Wer aus der Kirche austritt, muss keine
Kirchensteuer mehr zahlen – eine rechtliche Selbstverständlichkeit.
Der Kirche aber muss es dann auch unbenommen bleiben, ihrerseits die
Konsequenzen zu ziehen und dem ehemaligen Mitglied die Tür zu weisen.
Halbe Sachen gibt es beim Kirchenaustritt nicht. Das sieht auch das
Bundesverwaltungsgericht so. Dass sich die Richter nicht in
innerkirchliche Angelegenheiten einmischen, ist nachvollziehbar.

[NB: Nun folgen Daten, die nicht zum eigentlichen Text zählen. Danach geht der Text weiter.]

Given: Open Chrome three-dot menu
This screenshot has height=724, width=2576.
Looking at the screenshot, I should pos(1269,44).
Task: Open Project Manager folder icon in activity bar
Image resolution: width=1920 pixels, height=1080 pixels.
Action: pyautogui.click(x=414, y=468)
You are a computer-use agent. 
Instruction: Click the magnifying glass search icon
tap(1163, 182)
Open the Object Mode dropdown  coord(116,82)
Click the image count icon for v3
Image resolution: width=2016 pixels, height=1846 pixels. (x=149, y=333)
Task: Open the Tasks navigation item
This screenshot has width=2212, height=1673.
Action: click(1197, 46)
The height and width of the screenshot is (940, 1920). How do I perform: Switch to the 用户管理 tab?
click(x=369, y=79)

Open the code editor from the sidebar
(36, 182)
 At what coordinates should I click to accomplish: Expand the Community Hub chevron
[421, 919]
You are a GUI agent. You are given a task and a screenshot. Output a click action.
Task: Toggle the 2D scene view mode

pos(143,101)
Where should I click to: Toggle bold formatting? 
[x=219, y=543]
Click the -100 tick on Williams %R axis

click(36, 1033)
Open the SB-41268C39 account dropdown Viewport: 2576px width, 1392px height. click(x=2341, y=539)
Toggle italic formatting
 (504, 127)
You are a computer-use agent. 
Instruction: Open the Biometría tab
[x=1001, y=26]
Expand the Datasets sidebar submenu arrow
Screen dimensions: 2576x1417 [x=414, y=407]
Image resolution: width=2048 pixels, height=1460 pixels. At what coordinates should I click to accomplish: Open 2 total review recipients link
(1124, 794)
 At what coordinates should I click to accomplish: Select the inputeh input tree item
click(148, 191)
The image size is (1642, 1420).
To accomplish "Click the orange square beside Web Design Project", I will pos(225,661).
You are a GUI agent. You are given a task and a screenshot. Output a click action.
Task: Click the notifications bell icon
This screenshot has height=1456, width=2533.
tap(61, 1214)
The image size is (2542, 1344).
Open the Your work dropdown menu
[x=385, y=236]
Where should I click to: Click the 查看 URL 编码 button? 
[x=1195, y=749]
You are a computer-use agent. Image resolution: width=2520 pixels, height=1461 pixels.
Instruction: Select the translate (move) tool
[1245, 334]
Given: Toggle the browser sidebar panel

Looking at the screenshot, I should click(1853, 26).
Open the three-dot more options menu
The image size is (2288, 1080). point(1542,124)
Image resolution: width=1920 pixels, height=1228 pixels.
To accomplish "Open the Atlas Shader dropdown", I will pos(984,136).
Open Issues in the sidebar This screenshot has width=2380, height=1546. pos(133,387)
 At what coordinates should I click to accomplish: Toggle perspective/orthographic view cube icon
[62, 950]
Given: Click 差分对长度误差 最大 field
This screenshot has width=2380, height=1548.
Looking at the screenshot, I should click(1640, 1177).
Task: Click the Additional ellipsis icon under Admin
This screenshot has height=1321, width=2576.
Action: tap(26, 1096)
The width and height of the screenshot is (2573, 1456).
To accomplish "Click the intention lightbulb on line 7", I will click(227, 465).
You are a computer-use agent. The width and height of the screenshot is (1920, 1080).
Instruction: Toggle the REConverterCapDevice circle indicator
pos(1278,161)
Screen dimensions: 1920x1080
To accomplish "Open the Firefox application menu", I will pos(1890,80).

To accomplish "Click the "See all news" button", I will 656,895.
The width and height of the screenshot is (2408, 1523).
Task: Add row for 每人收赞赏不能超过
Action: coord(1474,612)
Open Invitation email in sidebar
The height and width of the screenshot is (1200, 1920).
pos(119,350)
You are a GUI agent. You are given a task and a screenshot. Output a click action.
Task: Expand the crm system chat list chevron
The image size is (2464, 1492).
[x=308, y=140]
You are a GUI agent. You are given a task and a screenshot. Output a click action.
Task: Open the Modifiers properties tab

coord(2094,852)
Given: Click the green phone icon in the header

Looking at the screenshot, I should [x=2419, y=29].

Schließlich sind Staat und Kirche getrennt. Nun lässt sich zwar
argumentieren, der Staat stehe doch schon durch das Einziehen der
Kirchensteuer irgendwie auf der Seite der Kirche, und daher sei es
mit der Trennung von Staat und Kirche eh nicht weit her. Doch eben
diese Wirkung kann durch den in staatlichen Gesetzen geregelten
Austritt von jedem Mitglied jederzeit aufgehoben werden. Dass sich
der Staat im übrigen zurückhält und der Kirche nicht auch noch
vorschreibt, sie dürfe keine weiteren Konsequenzen aus dem Austritt
ziehen, ist verständlich. Schließlich ist das ja auch im weltlichen
Leben nicht anders: Zahle ich meinem Tischtennisverein keine Beiträge
mehr, so darf ich mich nicht wundern, dass ich die Sporthalle nicht
mehr betreten darf. Gewiss doch, das Beispiel hinkt. Beim Glauben
geht es um mehr als nur um Pingpong. So ist es sehr wohl
nachvollziehbar, dass jemand die Institution der Kirche ablehnt – so
wie sie organisiert ist und vielleicht auch die Art und Weise, wie
sie ihre Einnahmen verwendet. Ein aufmüpfiges Schäfchen also, das
sich aber dennoch der Gemeinschaft der Gläubigen, der Religion,
verbunden fühlt. Auch wirkt die unnachgiebige Haltung der
katholischen Kirche eher abschreckend. Mit dem faktischen Ausschluss
aus der Gemeinschaft dokumentiert sie, dass die formelle
Mitgliedschaft offenbar wichtiger ist als das Bekenntnis zum Glauben
als solchem. „Pay and pray“ – zahle und bete, sagen Kirchenkritiker
zu dieser Haltung. Das zahlende Mitglied, das nur zu Weihnachten in
die Kirche geht, gehört zur Gemeinschaft, nicht aber der Gläubige,
der eben nur nicht die Institution in der Weise unterstützen will,
wie diese das vorgibt. Dem aber nicht geholfen ist mit einem „Vergiss
deinen katholischen Glauben und such– dir etwas anderes“.